--- GIVEN INFORMATION ---

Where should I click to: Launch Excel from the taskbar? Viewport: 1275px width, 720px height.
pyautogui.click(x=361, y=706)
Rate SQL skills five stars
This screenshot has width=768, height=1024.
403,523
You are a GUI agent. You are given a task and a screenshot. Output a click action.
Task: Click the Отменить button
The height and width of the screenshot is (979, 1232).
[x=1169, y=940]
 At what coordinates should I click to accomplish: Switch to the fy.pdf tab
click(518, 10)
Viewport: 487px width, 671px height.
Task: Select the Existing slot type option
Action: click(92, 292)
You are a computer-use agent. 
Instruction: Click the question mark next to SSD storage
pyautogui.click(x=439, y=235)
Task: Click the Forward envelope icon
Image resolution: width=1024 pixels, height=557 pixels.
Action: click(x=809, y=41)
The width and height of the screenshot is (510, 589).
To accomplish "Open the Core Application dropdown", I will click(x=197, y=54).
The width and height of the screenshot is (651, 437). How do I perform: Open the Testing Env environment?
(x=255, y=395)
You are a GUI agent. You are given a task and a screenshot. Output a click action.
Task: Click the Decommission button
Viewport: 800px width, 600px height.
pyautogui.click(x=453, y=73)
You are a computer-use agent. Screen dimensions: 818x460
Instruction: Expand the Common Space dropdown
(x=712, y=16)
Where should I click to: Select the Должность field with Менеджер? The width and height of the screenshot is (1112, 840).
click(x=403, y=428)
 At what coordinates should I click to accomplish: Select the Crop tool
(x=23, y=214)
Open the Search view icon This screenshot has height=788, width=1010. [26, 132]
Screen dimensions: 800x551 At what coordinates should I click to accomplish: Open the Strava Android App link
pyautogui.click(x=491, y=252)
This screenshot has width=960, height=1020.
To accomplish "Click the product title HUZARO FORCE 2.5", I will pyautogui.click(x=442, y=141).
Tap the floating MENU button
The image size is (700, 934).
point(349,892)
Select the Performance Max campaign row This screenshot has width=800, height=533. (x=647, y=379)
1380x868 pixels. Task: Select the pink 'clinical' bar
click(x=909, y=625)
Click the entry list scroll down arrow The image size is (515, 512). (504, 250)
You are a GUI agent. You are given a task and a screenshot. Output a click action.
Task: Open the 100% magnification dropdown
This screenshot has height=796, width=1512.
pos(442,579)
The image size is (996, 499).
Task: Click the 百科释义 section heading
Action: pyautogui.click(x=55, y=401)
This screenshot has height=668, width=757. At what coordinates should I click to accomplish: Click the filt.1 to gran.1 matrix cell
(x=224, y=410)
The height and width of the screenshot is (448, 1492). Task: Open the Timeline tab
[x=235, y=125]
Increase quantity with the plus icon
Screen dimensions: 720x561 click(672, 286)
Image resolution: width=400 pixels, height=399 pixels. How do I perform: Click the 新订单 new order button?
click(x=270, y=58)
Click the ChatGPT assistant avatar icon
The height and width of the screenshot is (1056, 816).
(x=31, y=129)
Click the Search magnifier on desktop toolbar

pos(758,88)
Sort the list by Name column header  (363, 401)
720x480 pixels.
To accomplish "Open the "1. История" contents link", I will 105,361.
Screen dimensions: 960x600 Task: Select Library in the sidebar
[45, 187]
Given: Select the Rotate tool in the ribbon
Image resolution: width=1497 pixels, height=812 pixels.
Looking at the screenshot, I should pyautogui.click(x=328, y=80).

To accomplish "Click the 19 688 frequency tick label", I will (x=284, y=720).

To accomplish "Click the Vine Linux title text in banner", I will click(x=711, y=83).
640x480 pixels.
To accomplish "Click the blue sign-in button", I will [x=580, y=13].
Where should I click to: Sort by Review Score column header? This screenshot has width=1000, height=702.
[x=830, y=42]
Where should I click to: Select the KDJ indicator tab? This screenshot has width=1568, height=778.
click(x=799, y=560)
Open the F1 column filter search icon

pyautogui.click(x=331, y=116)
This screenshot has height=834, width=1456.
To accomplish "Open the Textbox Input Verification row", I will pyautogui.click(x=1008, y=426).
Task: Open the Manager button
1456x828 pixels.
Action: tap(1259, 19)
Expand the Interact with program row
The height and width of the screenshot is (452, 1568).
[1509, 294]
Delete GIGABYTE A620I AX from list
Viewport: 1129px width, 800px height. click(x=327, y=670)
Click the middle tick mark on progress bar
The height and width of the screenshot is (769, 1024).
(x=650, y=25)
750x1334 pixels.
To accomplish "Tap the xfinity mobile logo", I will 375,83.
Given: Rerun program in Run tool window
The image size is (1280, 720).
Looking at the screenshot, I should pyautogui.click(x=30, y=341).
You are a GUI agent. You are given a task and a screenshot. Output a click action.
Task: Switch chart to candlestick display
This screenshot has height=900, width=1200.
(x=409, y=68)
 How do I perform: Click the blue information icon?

---

AIM OF THE EXERCISE
From the entries above, copy out every line where the string "program" appears.

EXERCISE ANSWER
Expand the Interact with program row
Given: Rerun program in Run tool window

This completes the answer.